Credit: Alex Williamson
A private overlay may ease concerns over surveillance tools supported by cellular networks.
The following letter was published in the Letters to the Editor of the September 2011 CACM (http://cacm.acm.org/magazines/2011/9/122792).
--CACM Administrator
Besides being a great article on its subject, Stephen B. Wicker's "Cellular Telephony and the Question of Privacy" (July 2011) also identified a game-changing direction in privacy. Consider that the word "privacy" is oxymoronic when discussing radio transmission; by definition, a radio sends our stuff to places totally beyond our control or authority; think postcard rather than envelope. We can't give away something and still claim to own it and presume we can tell everyone else how to use it. To my knowledge, no legal precedent exists to empower a nail maker to decree all builders use its products only pointy-side down.
This is a trend (and fallacy) sanctified by the software industry (and others), claiming "It's mine, even when we have it." Absurd, of course, though it seems to function as the basis for everything from copyright law to digital privacy.
Utterances overheard at a distance are not private; neither are postcards, signs in the front yard, or a radio or wire-line signal. A government might wish to guarantee a certain right of privacy for some particular technology, except that such a guarantee would be a matter of contract law, not of practical expedience. The postal service guarantees privacy (within limits) as part of its service. The phone company does not. I know of no service that allows remote talking that also guarantees confidentiality. The guarantee is to try to ensure confidentiality, or good faith.
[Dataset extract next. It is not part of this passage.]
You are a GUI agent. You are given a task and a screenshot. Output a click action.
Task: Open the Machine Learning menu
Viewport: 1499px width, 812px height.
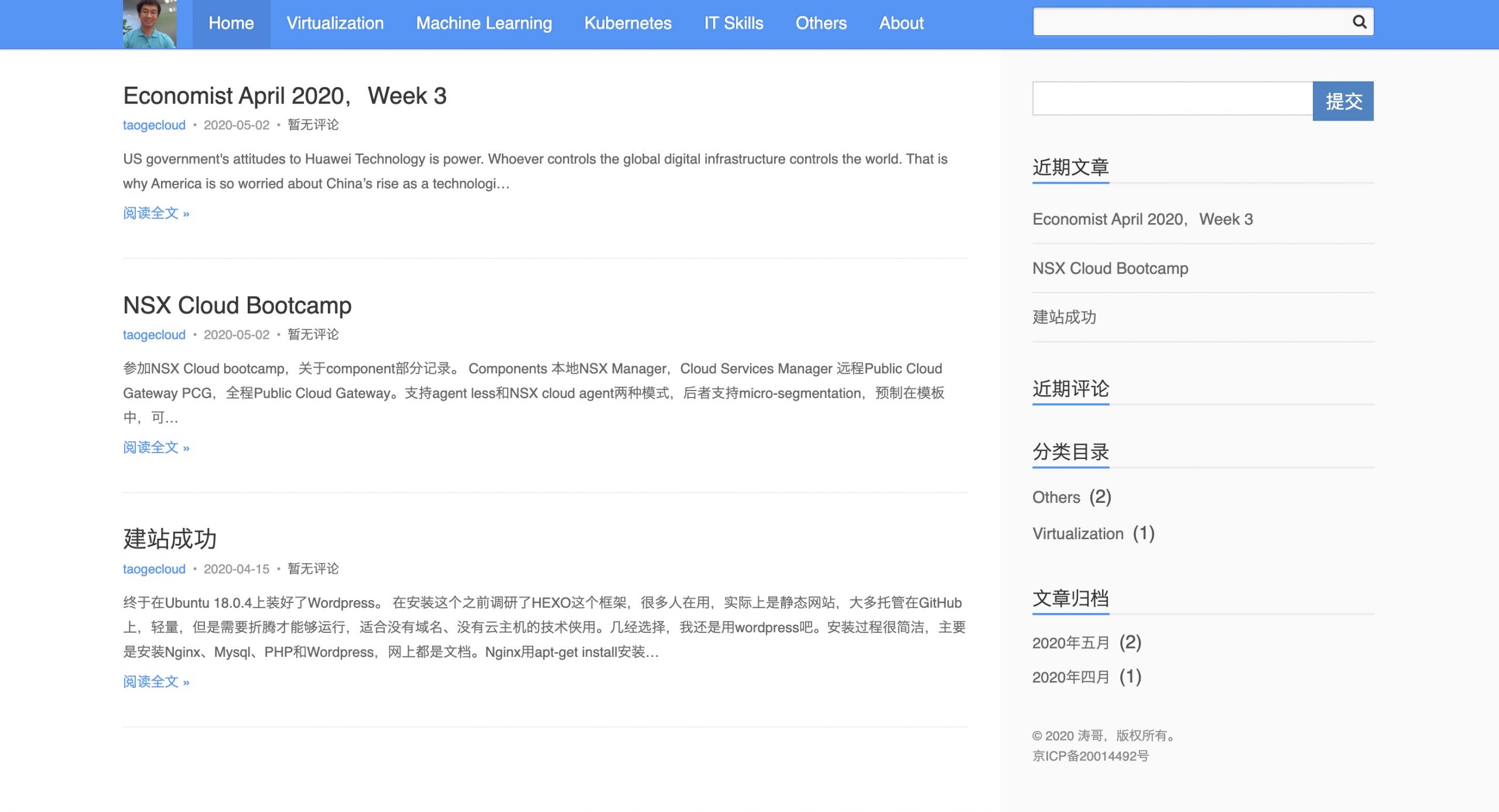(x=484, y=23)
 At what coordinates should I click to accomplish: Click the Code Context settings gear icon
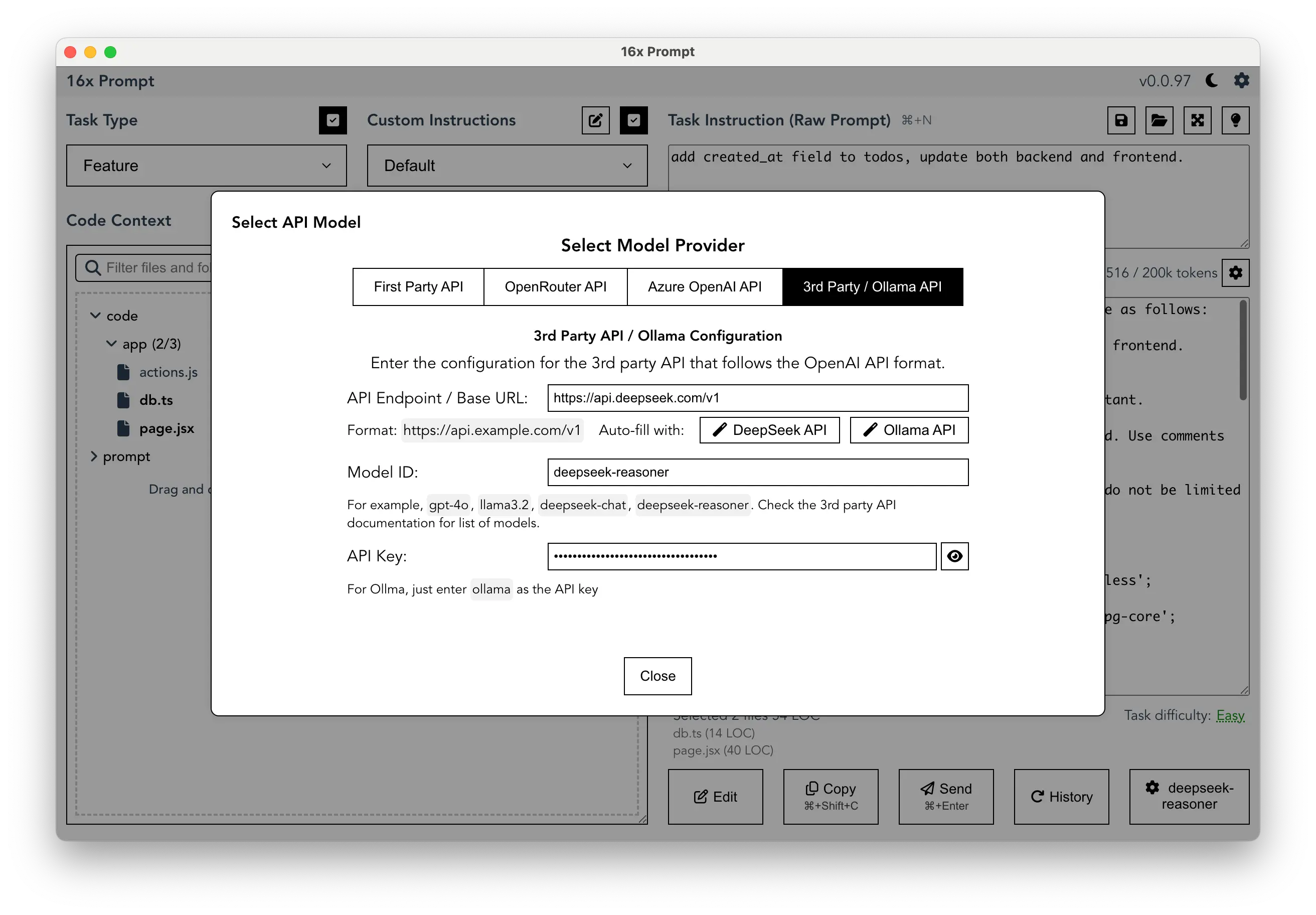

Our expectation of privacy ends when the communication leaves our point of control, save for specific guarantees from the final authority, in the U.S., the Federal Government.
What Wicker called "context information" cannot be made private by definition (or the service stops). Presuming protection of related content is just silly; A gives it to B, and B may now do whatever it wants with it or whatever it thinks it can get away with. Wrangling legalisms about what is permitted is the equivalent of rearranging deck chairs as the ship of privacy heads for the bottom.